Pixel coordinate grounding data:

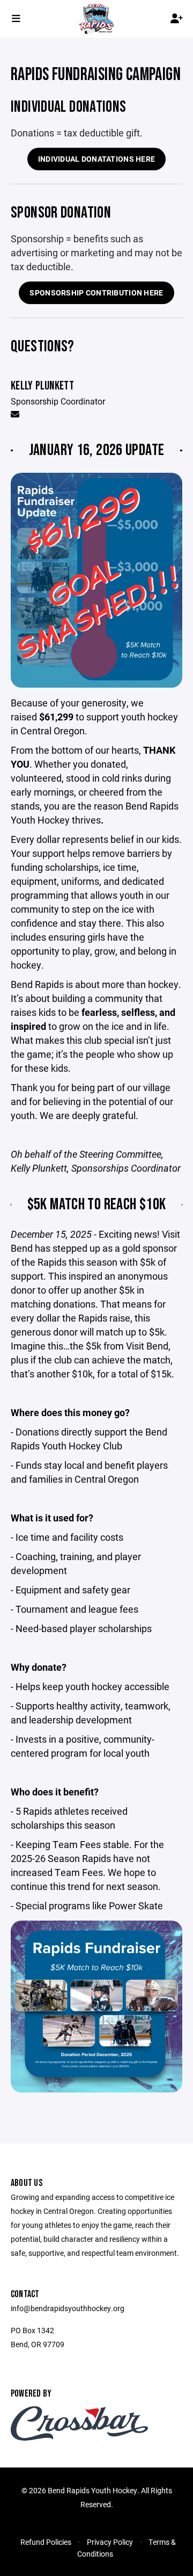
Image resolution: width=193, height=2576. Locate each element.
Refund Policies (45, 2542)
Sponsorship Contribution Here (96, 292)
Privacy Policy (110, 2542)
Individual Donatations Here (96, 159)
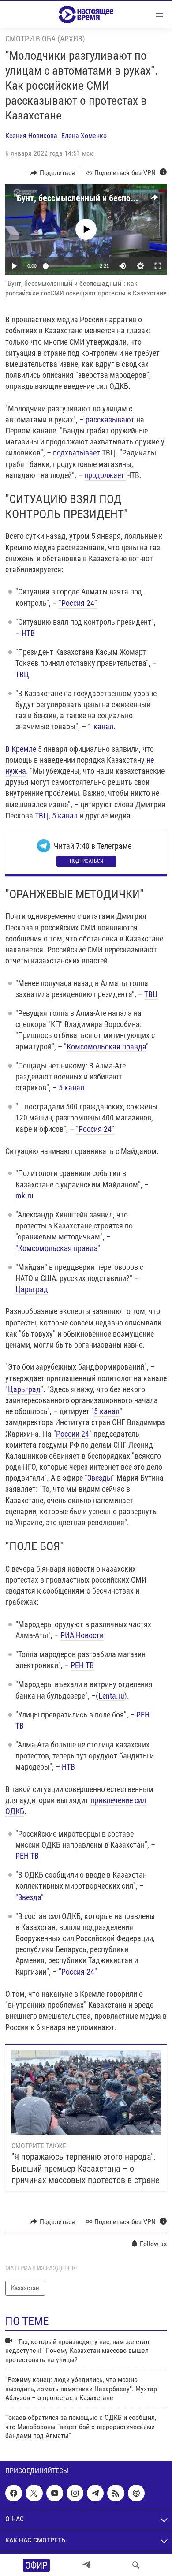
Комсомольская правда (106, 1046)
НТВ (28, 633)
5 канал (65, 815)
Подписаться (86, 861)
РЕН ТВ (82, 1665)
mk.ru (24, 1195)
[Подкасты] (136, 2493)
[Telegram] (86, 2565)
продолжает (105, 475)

> Problem
The copy must start at the line containing "Individual Donatations Here (96, 159)" and end at the last line of the data, matching each line exactly. It must hold no pictures.

> Reply to the exercise
Individual Donatations Here (96, 159)
Комсомольская правда (106, 1046)
НТВ (28, 633)
5 канал (65, 815)
Подписаться (86, 861)
РЕН ТВ (82, 1665)
mk.ru (24, 1195)
[Подкасты] (136, 2493)
[Telegram] (86, 2565)
продолжает (105, 475)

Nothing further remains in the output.